Schneider Electric, tüm dünyada olduğu gibi Türkiye’de de gerek öncü teknolojileri gerek toplumsal çalışmalarıyla enerjinin verimliliği ve sürdürülebilirliğine hizmet ediyor.
Bu yolla iklim değişikliğiyle mücadele konusunda iş dünyasına liderlik eden şirket, son olarak ‘Türkiye’de İklim Değişikliği Algısı 2019’ adlı rapor kapsamında iklimle mücadele için harekete geçmenin önemine değindi.
Enerji yönetimi ve otomasyonda dünya çapında uzman olan Schneider Electric, “Türkiye’de İklim Değişikliği Algısı 2019” raporu ile önemi bir kez daha ortaya konan iklim değişikliğiyle mücadele konusunda başta enerji şirketleri olmak üzere tüm iş dünyasını ve kamu organlarını harekete geçmeye davet ediyor.
İklim Haber ve KONDA Araştırma ve Danışmanlık tarafından 29 ilde gerçekleştirilen anket sonuçları ile hazırlanan “Türkiye’de İklim Değişikliği Algısı 2019” raporu, Türkiye toplumunun iklim krizi konusunda endişeleri ve farkındalığına dair çarpıcı sonuçları ortaya koyuyor. 2.745 kişi ile yüz yüze yapılan anket çalışmaları sonucu rapor, Türkiye’de vatandaşların iklim krizi, Türkiye üzerindeki etkileri, merkezi ve yerel yönetimlerin attığı adımlar ve benzeri konulardaki görüşleri, endişeleri ve enerji konusunda tercihlerini paylaşıyor.
Rapora göre; Türkiye’de her iki kişiden biri iklim krizinin etkilerinin Türkiye’de şimdiden hissedilmeye başladığını ifade ediyor. Toplumun %71’i afetlerin arttığını ve bunun sebebinin iklim değişikliği olduğunu düşünüyor. Aynı zamanda bu rapor, iklim konusunda alınan politik karar ve uygulamaların ciddi şekilde arttırılması gerektiğine dikkat çekiyor.
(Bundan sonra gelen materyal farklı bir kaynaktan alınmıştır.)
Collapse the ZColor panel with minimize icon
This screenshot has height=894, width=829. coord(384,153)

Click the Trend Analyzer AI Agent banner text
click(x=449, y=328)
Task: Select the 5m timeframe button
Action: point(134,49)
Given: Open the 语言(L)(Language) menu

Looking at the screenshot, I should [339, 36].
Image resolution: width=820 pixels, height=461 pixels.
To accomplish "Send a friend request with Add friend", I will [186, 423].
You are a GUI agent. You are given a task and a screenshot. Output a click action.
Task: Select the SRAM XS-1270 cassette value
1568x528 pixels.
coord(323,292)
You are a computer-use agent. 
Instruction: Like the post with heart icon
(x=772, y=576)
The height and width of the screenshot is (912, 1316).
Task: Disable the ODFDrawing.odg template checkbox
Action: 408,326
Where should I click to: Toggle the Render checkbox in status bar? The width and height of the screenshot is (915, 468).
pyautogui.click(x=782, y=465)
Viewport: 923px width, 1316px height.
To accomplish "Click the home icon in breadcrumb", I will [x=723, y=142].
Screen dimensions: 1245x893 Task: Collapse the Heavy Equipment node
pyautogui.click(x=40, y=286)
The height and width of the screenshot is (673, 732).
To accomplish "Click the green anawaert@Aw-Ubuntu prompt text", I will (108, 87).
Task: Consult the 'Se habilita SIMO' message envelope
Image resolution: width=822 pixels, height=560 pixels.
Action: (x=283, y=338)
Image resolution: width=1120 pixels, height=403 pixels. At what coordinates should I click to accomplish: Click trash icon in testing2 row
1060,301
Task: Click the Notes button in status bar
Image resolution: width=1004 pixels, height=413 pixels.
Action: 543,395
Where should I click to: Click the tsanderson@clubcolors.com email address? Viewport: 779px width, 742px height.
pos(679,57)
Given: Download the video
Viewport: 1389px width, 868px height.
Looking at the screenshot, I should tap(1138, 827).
Raporu değerlendiren Schneider Electric Satış Operasyonları ve Stratejik İlişkiler Direktörü ve Enerji Verimliliği ve Yönetimi Derneği (EYODER) Başkanı Cihan Karamık; ''İklim değişikliği ve etkileri hakkında toplumsal farkındalığımız gün geçtikçe artıyor. Bunda çoğalan doğal felaketlerin etkisi ve sorumluluk sahibi kişi ve kurumların çabalarının etkisi büyük. Türkiye’de İklim Değişikliği Algısı 2019 raporu da bu anlamda vatandaşların endişelerini ve mevcut çalışmaları yeterli bulmadıklarını ortaya koyuyor. Bu rapor sonuçları uluslararası araştırmalarla da paralel bir tabloyu gözler önüne seriyor. Temmuz ayı başında Birleşmiş̧ Milletler’in yaptığı açıklamaya göre; dünya çapında her hafta bir olağanüstü̈ hava olayı ya da afet yaşanıyor. Raporda değinildiği üzere, iklim değişimine en hassas bölgelerden birinde bulunan Türkiye’de de Meteoroloji Genel Müdürlüğü verilerine göre, son üç yıl, ülke tarihinde en çok meteorolojik afetin görüldüğü dönem oldu. Dolayısıyla ülke olarak iklim krizine yol açan tüm çalışmaların yeni nesil yöntemlerle iyileştirilmesi ve gelişmiş devletlerin hızına yetişilerek kriz kontrol edilemez bir boyuta ulaşmadan müdahale edilmesi büyük bir önem taşıyor. Dünya emisyonlarının yaklaşık %70’inden sorumlu olan enerji sektörü̈ bu çözümün merkezinde bulunuyor. Bunun bilincinde olan 180 yıllık bir şirket olarak teknolojimizle ve bilgi birikimimizle dünyanın iklim kriziyle mücadele yolculuğuna öncülük eden çalışmalara imza atıyoruz. Hem Türkiye’de hem de uluslararası çapta öncü platformlarda yer alıyoruz. Ülkemizde de EYODER ile temiz enerji üretmenin en kolay, en ucuz, en hızlı ve en kârlı yolu olan enerji verimliliği konusunda çalışmaları destekliyoruz. Böylece gezegenimize ve insanlara hizmet etmekten büyük bir gurur duyuyoruz'' dedi.